RetroArch [INFO] :: Average audio buffer saturation: 65.61 %, standard deviation (percentage points): 17.81 %.RetroArch [INFO] :: Amount of time spent close to underrun: 0.30 %. Close to blocking: 30.72 %.
RetroArch [INFO] :: Threaded video stats: Frames pushed: 1999, Frames dropped: 1300.
RetroArch [INFO] :: Monitor FPS estimation is disabled for threaded video.
RetroArch [INFO] :: Removing temporary content file: /home/pi/RetroPie/roms/megadrive/Sonic the Hedgehog (JUE) [!].bin.
RetroArch [INFO] :: Average audio buffer saturation: 65.61 %, standard deviation (percentage points): 17.81 %.
RetroArch [INFO] :: Amount of time spent close to underrun: 0.30 %. Close to blocking: 30.72 %.
RetroArch [INFO] :: Monitor FPS estimation is disabled for threaded video.

after optimisation:

RetroArch [INFO] :: Average audio buffer saturation: 70.31 %, standard deviation (percentage points): 18.25 %.RetroArch [INFO] :: Amount of time spent close to underrun: 0.48 %. Close to blocking: 44.44 %.
RetroArch [INFO] :: Threaded video stats: Frames pushed: 3311, Frames dropped: 7.
RetroArch [INFO] :: Monitor FPS estimation is disabled for threaded video.
RetroArch [INFO] :: Removing temporary content file: /home/pi/RetroPie/roms/megadrive/Sonic the Hedgehog (JUE) [!].bin.
RetroArch [INFO] :: Average audio buffer saturation: 70.31 %, standard deviation (percentage points): 18.25 %.
RetroArch [INFO] :: Amount of time spent close to underrun: 0.48 %. Close to blocking: 44.44 %.
RetroArch [INFO] :: Monitor FPS estimation is disabled for threaded video.

quite a difference in the frames pushed! and the image was the same as far as i could tell. i think this could really help these low-power devices, or anything else that can’t run cg.

here’s an example of it implemented in the GlideN64 plugin: https://github.com/loganmc10/GLideN64/commit/9bc63a821d8ba06071f5e81104d44cf243f3d195

i haven’t attempted to implement it in RA, but does it sound like it could be useful?

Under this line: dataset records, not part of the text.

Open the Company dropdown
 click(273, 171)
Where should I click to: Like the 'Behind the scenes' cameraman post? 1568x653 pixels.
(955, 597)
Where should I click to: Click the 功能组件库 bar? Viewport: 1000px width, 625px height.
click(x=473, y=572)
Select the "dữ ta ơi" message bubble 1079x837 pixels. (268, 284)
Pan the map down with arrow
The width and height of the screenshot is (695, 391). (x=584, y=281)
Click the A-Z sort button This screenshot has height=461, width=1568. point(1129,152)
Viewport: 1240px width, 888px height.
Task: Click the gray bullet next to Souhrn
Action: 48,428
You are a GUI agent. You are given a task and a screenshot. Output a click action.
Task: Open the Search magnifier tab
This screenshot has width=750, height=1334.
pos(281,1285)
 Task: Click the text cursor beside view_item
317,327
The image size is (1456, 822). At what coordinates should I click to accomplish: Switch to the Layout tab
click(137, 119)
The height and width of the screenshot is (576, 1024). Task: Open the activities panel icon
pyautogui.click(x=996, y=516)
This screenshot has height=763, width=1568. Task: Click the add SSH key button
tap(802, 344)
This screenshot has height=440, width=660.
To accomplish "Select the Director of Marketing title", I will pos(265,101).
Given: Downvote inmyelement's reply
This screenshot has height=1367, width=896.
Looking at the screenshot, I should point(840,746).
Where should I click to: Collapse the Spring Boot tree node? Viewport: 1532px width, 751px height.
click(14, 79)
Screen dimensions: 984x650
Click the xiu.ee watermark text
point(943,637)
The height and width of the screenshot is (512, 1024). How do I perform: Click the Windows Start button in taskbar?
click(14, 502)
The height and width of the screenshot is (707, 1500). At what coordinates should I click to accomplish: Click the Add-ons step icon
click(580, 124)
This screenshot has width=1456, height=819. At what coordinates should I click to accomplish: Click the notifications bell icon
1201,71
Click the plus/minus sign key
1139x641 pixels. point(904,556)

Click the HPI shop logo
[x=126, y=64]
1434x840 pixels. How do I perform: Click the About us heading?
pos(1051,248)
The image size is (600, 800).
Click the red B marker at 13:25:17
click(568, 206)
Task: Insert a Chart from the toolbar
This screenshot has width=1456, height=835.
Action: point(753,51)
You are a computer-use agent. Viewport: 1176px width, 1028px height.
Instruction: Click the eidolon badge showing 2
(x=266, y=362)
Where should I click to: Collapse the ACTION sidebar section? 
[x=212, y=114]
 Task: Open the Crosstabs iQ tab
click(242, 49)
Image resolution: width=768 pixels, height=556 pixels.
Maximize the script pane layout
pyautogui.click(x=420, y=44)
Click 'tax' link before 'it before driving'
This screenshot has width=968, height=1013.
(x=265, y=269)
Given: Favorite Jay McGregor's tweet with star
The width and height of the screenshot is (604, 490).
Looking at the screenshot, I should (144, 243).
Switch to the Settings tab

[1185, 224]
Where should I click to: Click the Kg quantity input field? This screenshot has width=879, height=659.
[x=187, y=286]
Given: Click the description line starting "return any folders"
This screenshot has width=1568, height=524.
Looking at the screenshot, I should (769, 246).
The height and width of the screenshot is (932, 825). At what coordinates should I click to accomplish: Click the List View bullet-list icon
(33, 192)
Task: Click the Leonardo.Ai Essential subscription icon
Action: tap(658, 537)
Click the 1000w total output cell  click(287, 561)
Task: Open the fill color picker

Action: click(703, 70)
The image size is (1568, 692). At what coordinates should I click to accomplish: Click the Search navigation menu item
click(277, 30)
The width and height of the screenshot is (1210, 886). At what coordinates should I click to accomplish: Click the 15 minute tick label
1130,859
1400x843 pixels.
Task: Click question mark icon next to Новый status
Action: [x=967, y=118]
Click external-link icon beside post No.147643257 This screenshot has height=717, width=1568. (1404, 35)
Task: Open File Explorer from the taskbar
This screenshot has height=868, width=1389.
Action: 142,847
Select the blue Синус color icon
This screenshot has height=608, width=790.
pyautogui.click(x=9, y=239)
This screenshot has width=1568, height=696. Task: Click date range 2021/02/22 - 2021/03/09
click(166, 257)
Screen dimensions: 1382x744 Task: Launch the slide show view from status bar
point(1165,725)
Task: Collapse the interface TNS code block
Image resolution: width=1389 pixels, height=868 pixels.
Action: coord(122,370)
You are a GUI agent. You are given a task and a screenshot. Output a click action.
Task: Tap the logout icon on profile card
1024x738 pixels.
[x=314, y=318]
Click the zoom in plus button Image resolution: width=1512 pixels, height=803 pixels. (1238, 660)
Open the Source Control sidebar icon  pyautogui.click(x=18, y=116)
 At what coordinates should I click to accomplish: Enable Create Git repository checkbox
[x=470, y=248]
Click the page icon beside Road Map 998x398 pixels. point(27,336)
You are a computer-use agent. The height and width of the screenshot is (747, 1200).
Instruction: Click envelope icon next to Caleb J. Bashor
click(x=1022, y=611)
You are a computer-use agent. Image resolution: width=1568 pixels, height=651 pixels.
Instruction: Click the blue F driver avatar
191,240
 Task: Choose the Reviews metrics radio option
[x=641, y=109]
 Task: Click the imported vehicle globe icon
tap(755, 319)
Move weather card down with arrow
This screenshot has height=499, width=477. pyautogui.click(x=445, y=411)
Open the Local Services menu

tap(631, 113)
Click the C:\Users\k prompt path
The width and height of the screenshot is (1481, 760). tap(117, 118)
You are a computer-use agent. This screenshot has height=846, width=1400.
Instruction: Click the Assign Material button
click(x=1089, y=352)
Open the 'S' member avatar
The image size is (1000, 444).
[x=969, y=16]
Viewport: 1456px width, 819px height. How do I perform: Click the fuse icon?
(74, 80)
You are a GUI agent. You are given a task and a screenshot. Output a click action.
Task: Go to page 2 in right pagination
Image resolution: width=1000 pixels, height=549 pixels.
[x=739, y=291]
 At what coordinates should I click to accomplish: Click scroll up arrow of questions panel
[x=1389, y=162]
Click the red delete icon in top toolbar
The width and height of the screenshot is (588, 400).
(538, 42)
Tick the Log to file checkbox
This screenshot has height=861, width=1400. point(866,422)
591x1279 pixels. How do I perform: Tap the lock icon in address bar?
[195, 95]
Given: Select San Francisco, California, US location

To be included directly in RA, it’d need to be backported to plain ol’ C but getting it into appropriate cores could be good. As for the shaders, yeah, that looks like a great improvement. Feel free to submit any cleaned-up versions to https://github.com/hizzlekizzle/glsl-shaders and they’ll supersede the normal machine-converted ones.

I think the problem with converting the existing ones is that it will remove all the parameters, or any user-editable constants in the .glsl file. I think it should work if we do the optimisation at runtime, on the shader just before it’s ultimately delivered to the GPU. at that point any parameters have been applied i think, so you’re safe to optimize away. i guess around here: https://github.com/libretro/RetroArch/blob/883d9ff6b5bb09dec935221af379300a813a4d63/gfx/drivers_shader/shader_glsl.c#L288

a C++ to C conversion is beyond me but i’ll see if I can get a proof of concept up and running with the existing library :slight_smile:

oh lawd, I just peeked at the source and I doubt anyone would be willing to port it to C. Oh well, we’ll see how your PoC goes :slight_smile:

i think even integrating it as a C++ library into the existing C program is beyond my skills at the moment. not getting anywhere! might be something to come back to when i’m more familiar with C/C++. i think it could be slot in quite nicely even if it’s just used with a C wrapper, and definitely give some big performance boosts (presumably with the XMB also).

i had a go at this on my fork: https://github.com/dankcushions/RetroArch/tree/glsloptimizer

it doesn’t work yet… i haven’t figured out how to link C++ libraries with plain C. there’s a wrapper of sorts, but i’m sure the linking stuff is done all wrong. even when that’s done i’m guessing at the params you need to pass in (eg the gl context is surely wrong) so that will need changing.

i may get back to it at some point, but my hope is that someone who knows what they’re doing takes the reigns :slight_smile: it can’t be that far away.